§ **What needs to be done**:
No line before the one holding "Click the low pass filter curve graphic" is wanted; restate word for word that line and all lines after it to the end of the entries, excluding pictures.

Stored data:
-=-=-

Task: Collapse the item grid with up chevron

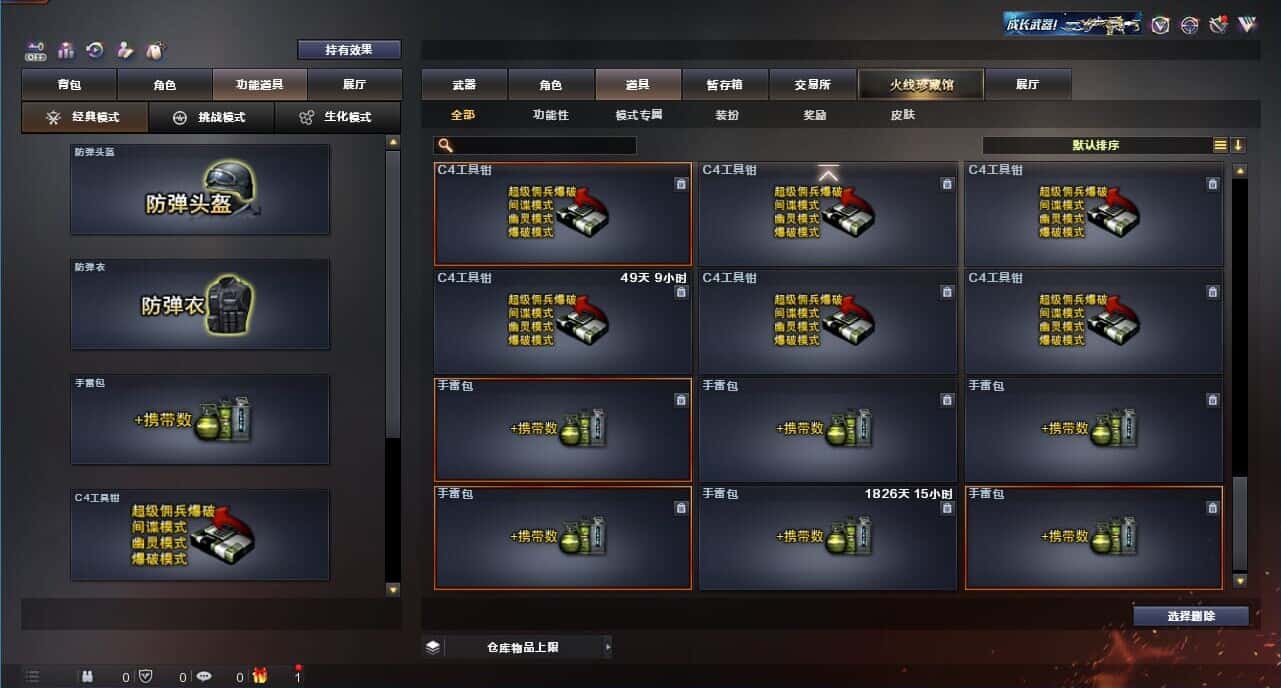Action: [828, 174]
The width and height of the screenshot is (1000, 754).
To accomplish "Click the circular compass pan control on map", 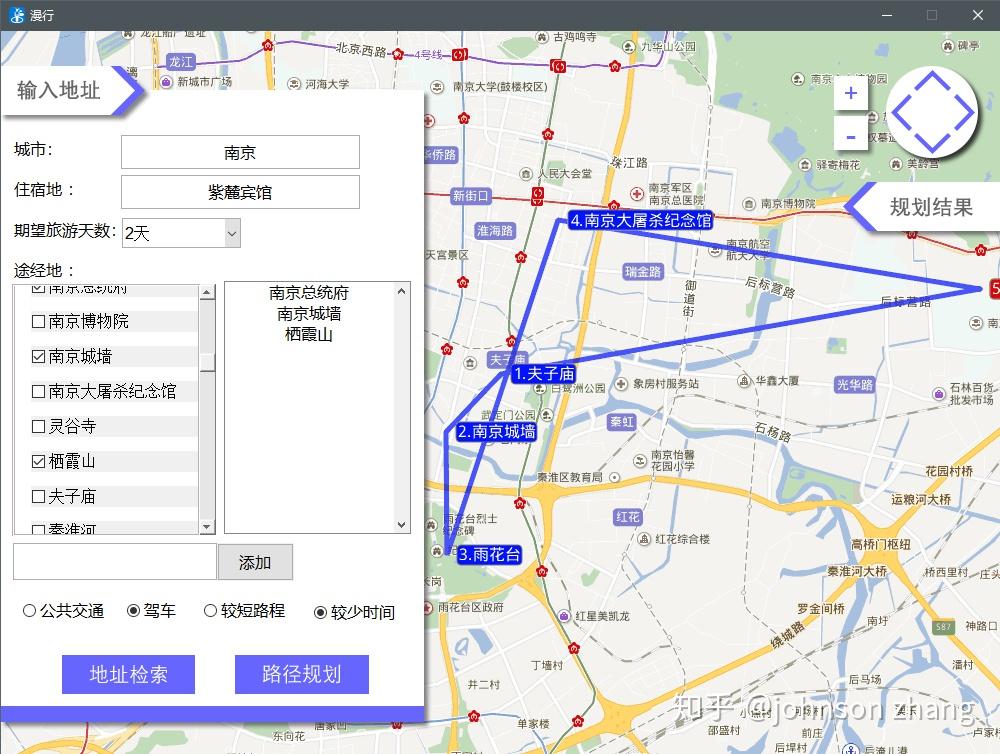I will point(932,112).
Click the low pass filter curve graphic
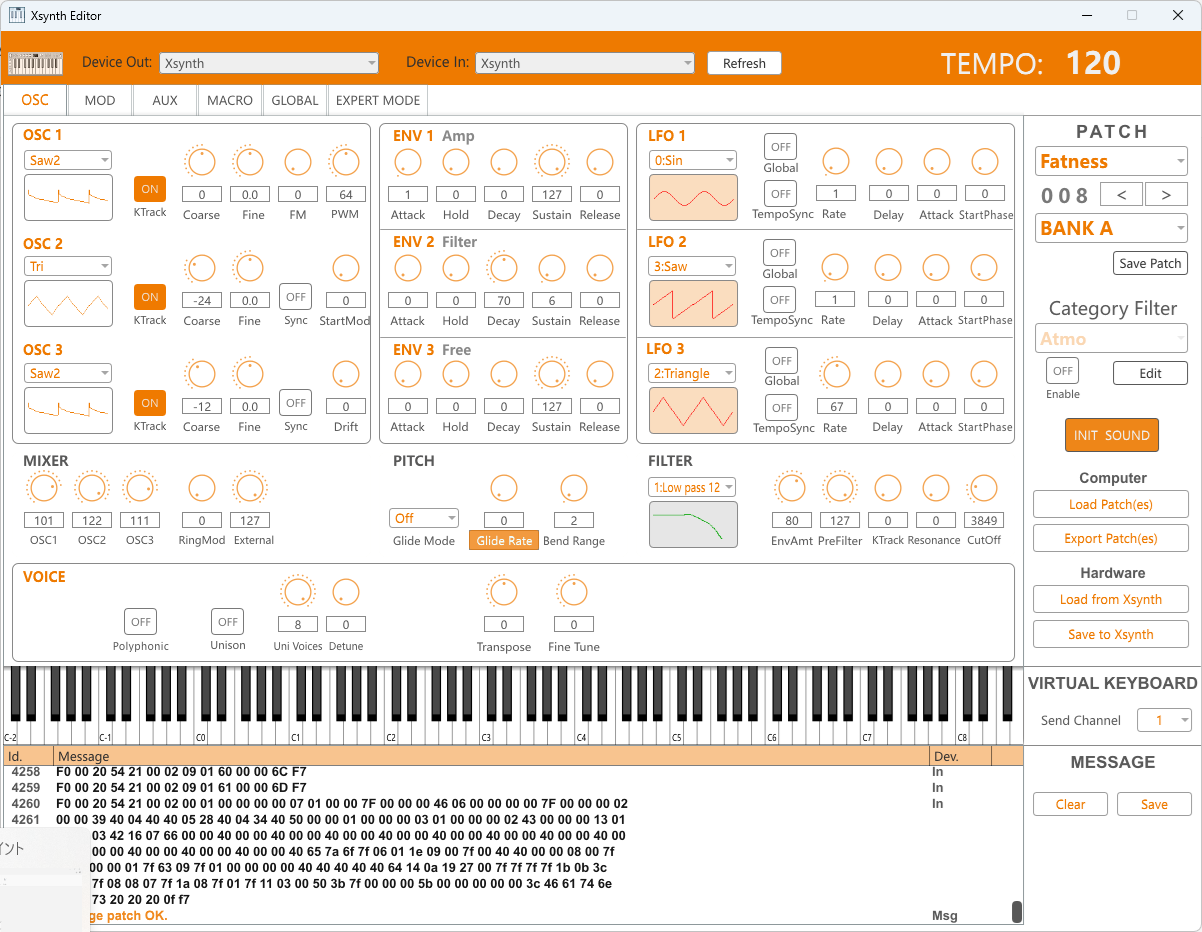Viewport: 1202px width, 932px height. (x=693, y=524)
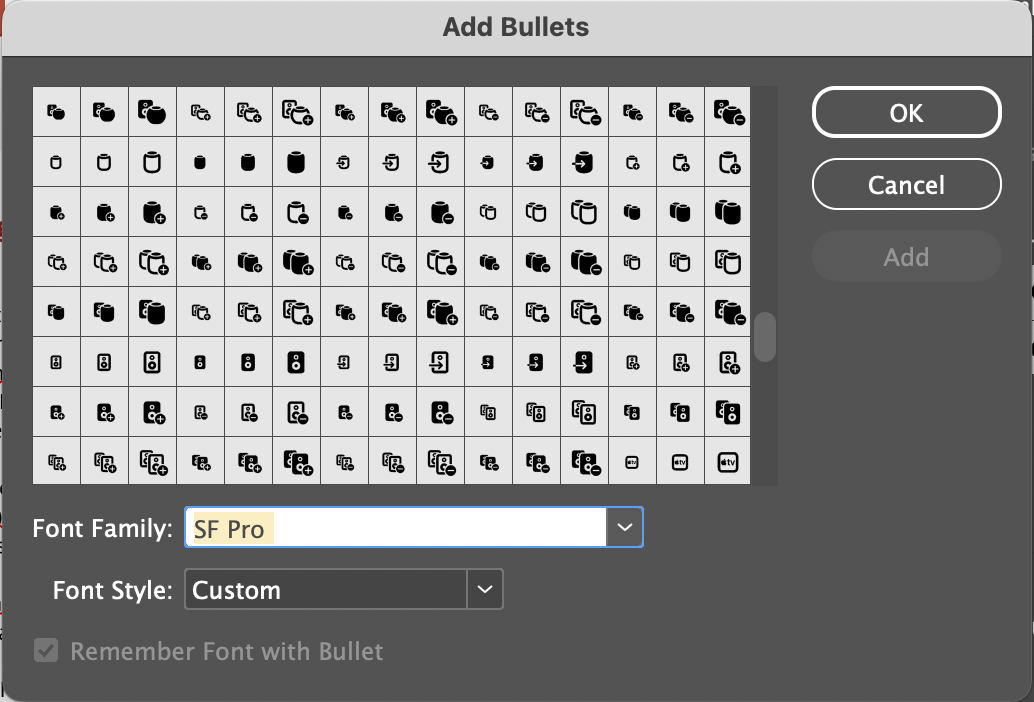The height and width of the screenshot is (702, 1034).
Task: Select the paired speakers with minus badge
Action: 488,461
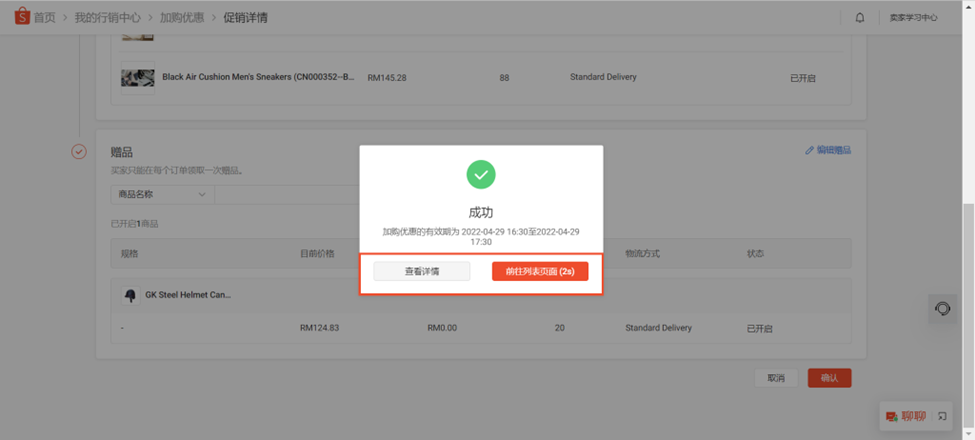Click the 确认 button
The image size is (975, 440).
coord(829,378)
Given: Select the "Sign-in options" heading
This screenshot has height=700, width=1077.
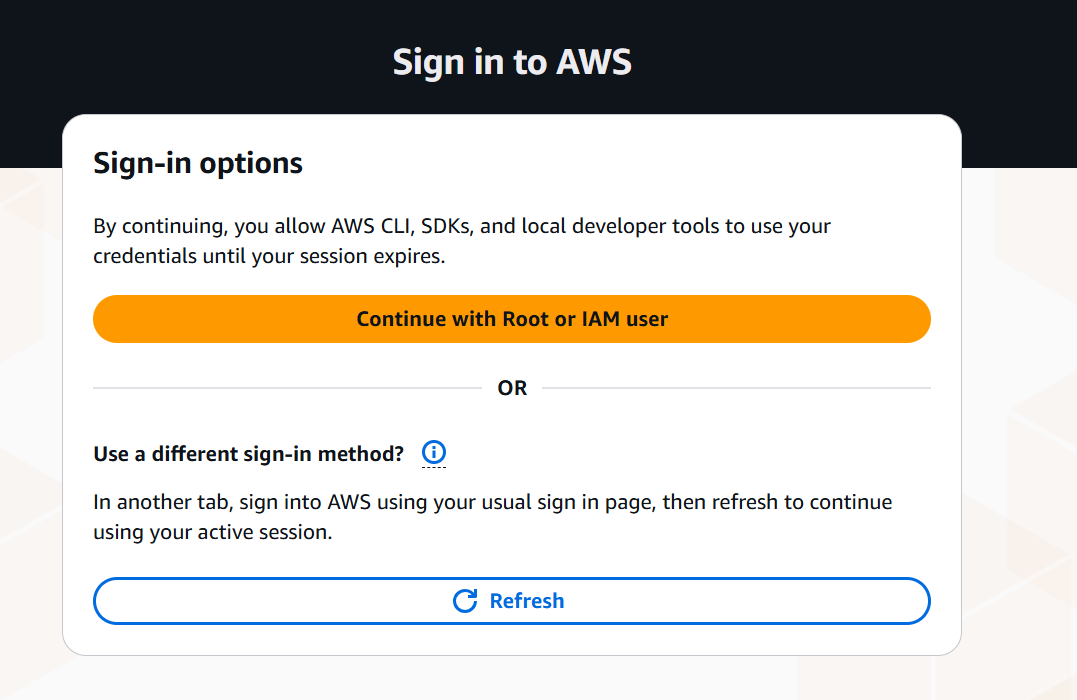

-=-=-

§ **Response to the task**:
Click the low pass filter curve graphic
Viewport: 1202px width, 932px height. (x=693, y=524)
The height and width of the screenshot is (702, 1034).
Task: Select the paired speakers with minus badge
Action: 488,461
Click the 确认 button
The image size is (975, 440).
coord(829,378)
Given: Select the "Sign-in options" heading
This screenshot has height=700, width=1077.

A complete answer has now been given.